EXERCISE INSTRUCTIONS: Please copy each line in the records below that contains the string "camera".
:::
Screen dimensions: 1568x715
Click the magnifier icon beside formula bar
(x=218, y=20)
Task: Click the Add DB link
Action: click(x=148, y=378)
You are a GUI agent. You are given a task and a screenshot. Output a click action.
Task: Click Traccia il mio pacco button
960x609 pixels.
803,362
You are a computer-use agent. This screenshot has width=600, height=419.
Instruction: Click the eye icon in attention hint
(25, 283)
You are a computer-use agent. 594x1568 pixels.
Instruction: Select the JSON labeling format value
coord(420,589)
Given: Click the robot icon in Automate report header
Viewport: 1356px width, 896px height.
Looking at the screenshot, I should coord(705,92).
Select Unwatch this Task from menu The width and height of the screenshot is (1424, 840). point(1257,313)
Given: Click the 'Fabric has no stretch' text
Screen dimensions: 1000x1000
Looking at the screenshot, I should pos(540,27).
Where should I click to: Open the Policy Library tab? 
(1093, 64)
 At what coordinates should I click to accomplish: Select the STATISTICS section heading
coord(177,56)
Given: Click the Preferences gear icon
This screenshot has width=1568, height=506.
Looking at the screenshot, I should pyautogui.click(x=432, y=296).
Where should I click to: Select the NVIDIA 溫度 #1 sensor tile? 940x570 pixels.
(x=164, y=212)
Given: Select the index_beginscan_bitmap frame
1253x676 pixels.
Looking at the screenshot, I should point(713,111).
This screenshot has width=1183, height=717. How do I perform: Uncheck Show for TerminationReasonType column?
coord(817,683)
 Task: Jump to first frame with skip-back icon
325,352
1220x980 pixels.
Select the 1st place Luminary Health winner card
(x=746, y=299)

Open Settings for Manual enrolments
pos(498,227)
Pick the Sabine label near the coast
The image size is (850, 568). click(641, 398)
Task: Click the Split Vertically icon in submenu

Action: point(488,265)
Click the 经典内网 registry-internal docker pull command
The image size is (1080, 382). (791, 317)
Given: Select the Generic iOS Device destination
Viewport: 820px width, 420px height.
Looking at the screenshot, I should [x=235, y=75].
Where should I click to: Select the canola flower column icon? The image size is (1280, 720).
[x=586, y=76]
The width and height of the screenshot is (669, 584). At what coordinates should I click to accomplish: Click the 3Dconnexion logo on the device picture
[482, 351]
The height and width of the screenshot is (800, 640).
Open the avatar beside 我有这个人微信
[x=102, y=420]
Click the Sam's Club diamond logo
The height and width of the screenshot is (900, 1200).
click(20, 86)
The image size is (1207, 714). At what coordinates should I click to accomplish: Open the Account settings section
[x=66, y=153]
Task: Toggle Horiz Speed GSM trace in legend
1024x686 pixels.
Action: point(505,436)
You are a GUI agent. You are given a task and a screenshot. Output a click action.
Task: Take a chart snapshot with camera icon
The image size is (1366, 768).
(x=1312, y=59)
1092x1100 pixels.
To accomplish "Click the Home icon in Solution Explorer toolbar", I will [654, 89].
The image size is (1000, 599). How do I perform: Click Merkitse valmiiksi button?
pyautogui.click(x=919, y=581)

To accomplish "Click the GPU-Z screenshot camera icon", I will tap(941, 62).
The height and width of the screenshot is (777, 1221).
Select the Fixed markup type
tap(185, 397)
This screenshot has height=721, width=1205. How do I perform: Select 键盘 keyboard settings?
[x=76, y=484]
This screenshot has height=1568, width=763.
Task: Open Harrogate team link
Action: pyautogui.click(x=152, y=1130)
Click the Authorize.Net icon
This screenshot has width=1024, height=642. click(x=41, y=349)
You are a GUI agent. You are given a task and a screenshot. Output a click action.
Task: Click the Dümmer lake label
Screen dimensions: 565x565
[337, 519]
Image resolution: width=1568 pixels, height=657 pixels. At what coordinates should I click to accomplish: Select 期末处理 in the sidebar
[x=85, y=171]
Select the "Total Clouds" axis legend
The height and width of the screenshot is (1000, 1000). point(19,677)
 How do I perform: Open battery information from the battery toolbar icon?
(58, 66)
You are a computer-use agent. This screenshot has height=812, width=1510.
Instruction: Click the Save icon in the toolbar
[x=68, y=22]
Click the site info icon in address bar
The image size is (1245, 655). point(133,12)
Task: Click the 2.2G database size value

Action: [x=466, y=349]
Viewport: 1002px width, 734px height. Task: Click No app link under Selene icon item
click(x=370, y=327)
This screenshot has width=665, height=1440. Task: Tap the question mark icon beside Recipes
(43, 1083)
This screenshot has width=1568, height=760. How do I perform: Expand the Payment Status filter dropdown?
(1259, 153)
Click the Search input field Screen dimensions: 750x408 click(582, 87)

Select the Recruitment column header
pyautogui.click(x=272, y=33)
:::
WRITTEN REPLY:
Task: Take a chart snapshot with camera icon
To accomplish "Click the GPU-Z screenshot camera icon", I will tap(941, 62).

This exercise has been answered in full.